- _Do this_:
Using the broadband networks handbook entry, explain why the subject covers new transmission systems such as Gigabit Ethernet.

#### Extract provided

Broadband Networks

Subject 431-623 (2008)

Note: This is an archived Handbook entry from 2008.Search for this in the current handbook

Credit Points: 12.500
Level: Graduate/Postgraduate
Dates & Locations:

This subject has the following teaching availabilities in 2008:

Semester 1, - Taught on campus.
Pre-teaching Period Start not applicable
Teaching Period not applicable
Assessment Period End not applicable
Last date to Self-Enrol not applicable
Census Date not applicable
Last date to Withdraw without fail not applicable

Timetable can be viewed here. For information about these dates, click here.
Time Commitment: Contact Hours: 3 hours per week; Non-contact time commitment: 84 hours
Total Time Commitment: Not available
Prerequisites: None
Corequisites: None
Recommended Background Knowledge: None
Non Allowed Subjects: None
Core Participation Requirements:

For the purposes of considering request for Reasonable Adjustments under the Disability Standards for Education (Cwth 2005), and Student Support and Engagement Policy, academic requirements for this subject are articulated in the Subject Overview, Learning Outcomes, Assessment and Generic Skills sections of this entry.

It is University policy to take all reasonable steps to minimise the impact of disability upon academic study, and reasonable adjustments will be made to enhance a student's participation in the University's programs. Students who feel their disability may impact on meeting the requirements of this subject are encouraged to discuss this matter with a Faculty Student Adviser and Student Equity and Disability Support:

Subject Overview:

This subject will provide students with a description of state-of-the-art technologies for broadband networking.

“Broadband Networks” subject will start with a brief description of Synchronous Digital Hierarchy as a foundation of broadband transmission systems. It will continue with the description of the major concepts of ATM, the physical layer and ATM layer, ATM signalling and routing, and the ATM traffic management functions. This subject will address new transmission systems including Gigabit Ethernet. Ethernet is displacing SDH in metro networks as a more cost effective broadband data solution.

The main focus of the subject would be on the MPLS technology. It will provide a brief history of label switching and architectural issues that pertain to the whole area of label switching, a detailed description of IP switching and tag switching, MPLS core protocols, quality of service (Integrated Services, Differentiated Services and MPLS support of Diff-Serv), constraint-based routing (RSVP extensions, CR-LDP, OSPF and IS-IS extensions and comparison of CR-LDP and RSVP), application of MPLS to traffic engineering and Virtual Private Networks (addressing the scalability, security and QoS support issues and building VPNs using MPLS). The subject will conclude with examples of how IP services are implemented over other transport technologies such as ATM and Multi-Protocol Label Switching (MPLS).

This subject will provide students with a description of state-of-the-art technologies for broadband networking with a focus on the Asynchronous Transfer Mode (ATM), the Internet Protocol (IP) and basically Multi-Protocol Label Switching (MPLS) as a solution for next generation broadband networks. Some basic objectives are itemised bellow:

• Brief review of SDH;
• Description of ATM: the physical layer, ATM layer, ATM signalling and routing protocol (PNNI), and the ATM traffic management functions;
• Basic knowledge of IP and its routing protocols: RIP, OSPF and BGP (interior and exterior BGPs);
• Basic concepts of Ethernet, Gigabit Ethernet and Spanning Tree Protocol (STP);
• Basic concepts of MPLS and Implementation of QoS and Differentiated Services in MPLS networks, Traffic Engineering in MPLS and MPLS based VPNs;
• Multi-service MPLS and carriage of Layer 2 services over MPLS;
• In depth knowledge of VPNs with main focus on Layer 2 based VPNs services like VPLS and VPWS.

########
#### Listed entries

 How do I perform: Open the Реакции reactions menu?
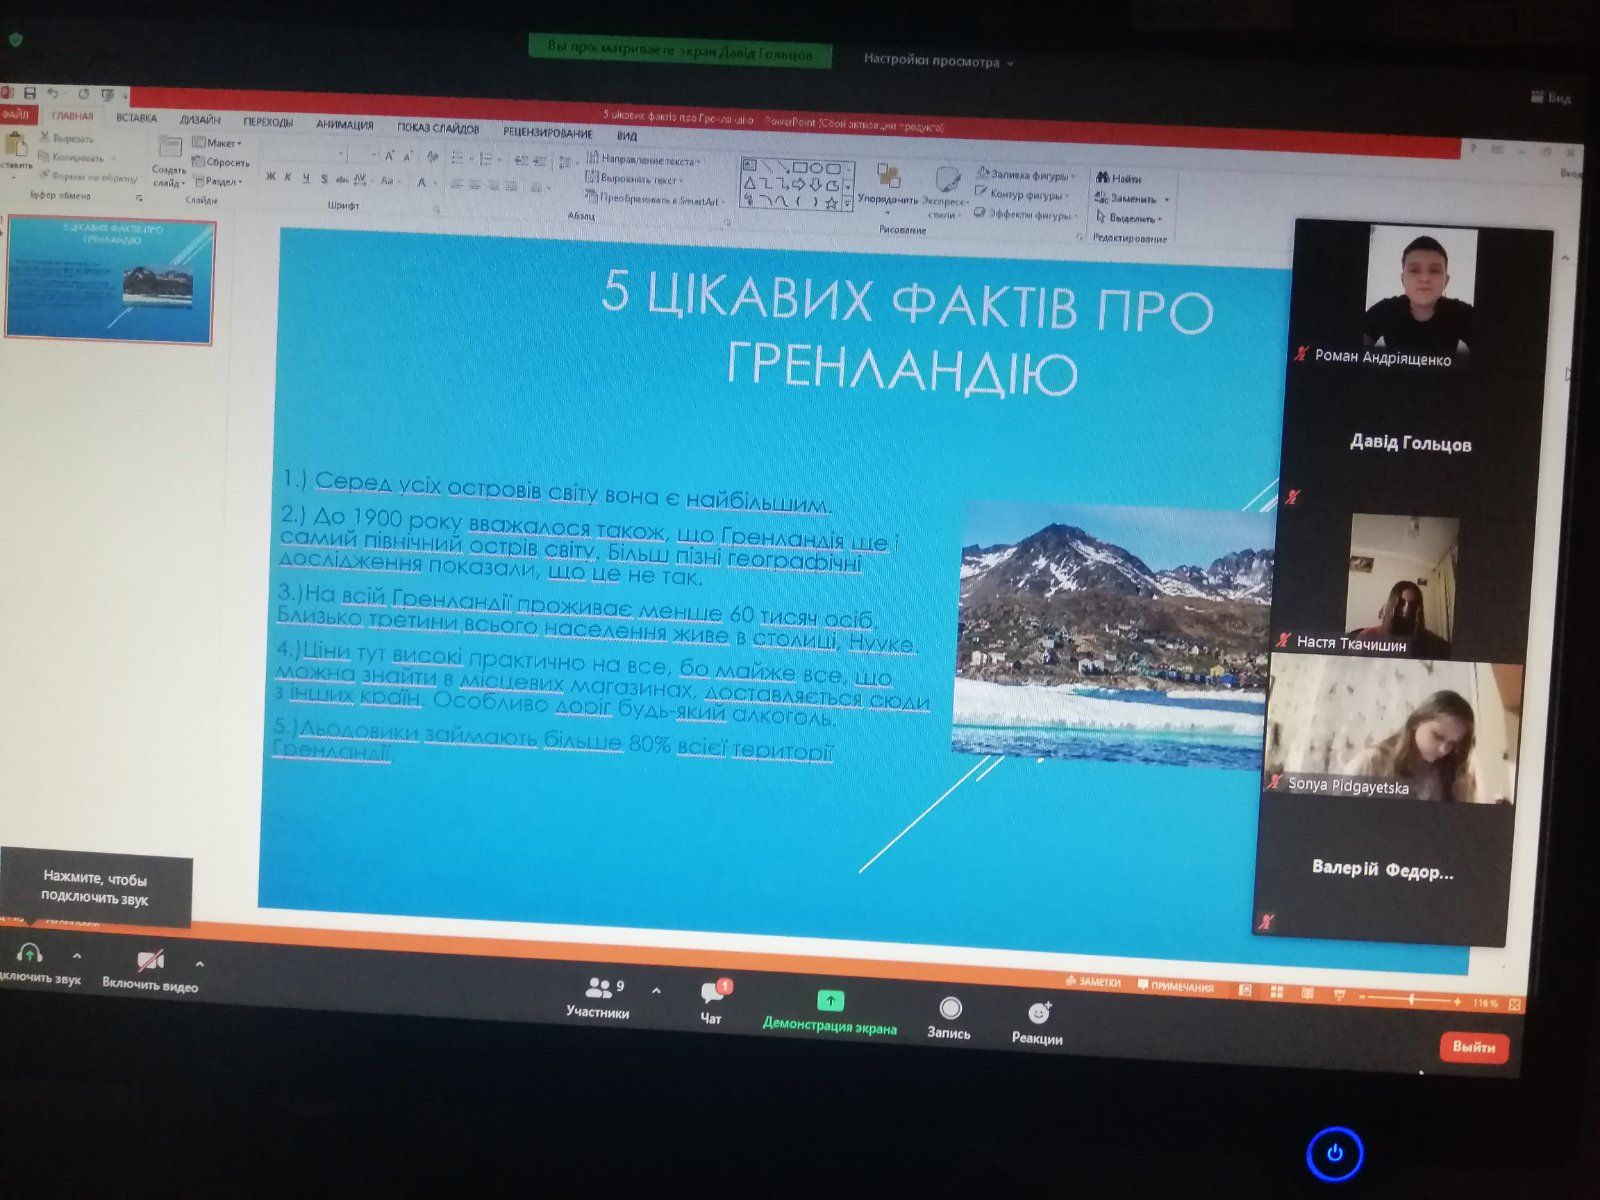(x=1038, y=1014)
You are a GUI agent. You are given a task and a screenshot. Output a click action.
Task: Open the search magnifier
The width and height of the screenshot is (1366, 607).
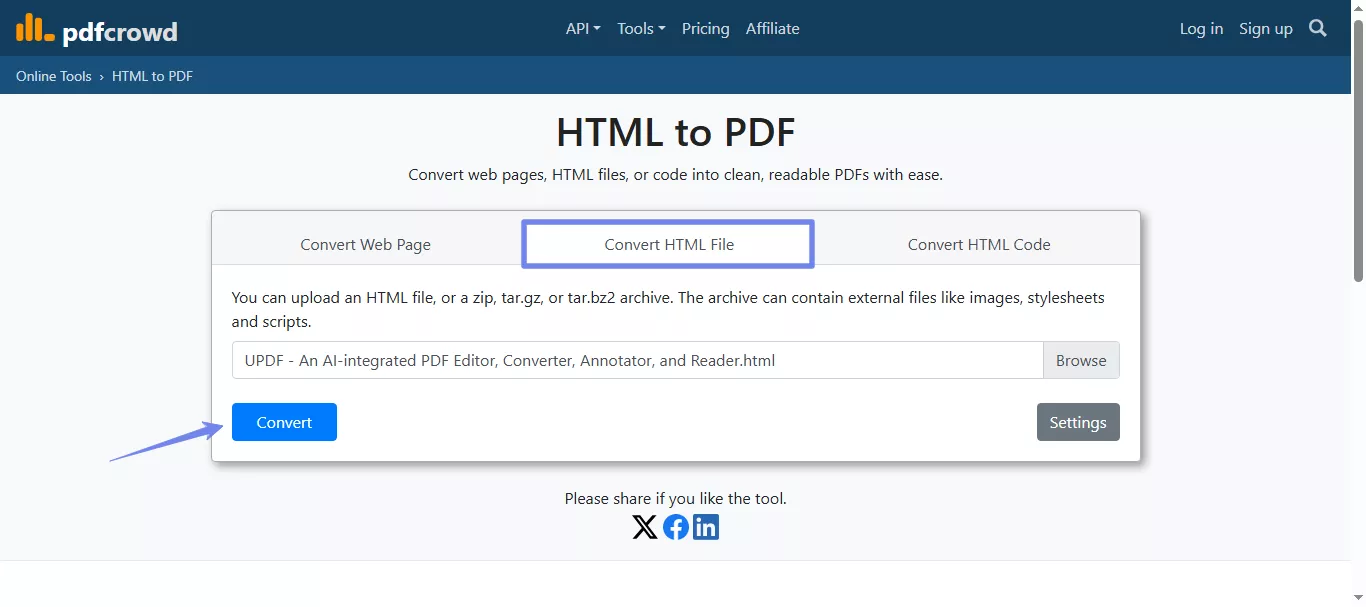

########
#### Listed entries

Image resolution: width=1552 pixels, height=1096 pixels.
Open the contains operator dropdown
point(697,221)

########

- _The solution_:
The entry states that Ethernet is displacing SDH in metro networks because it is a more cost-effective broadband data solution. For that reason, after SDH and ATM, the subject goes on to address new transmission systems, including Gigabit Ethernet.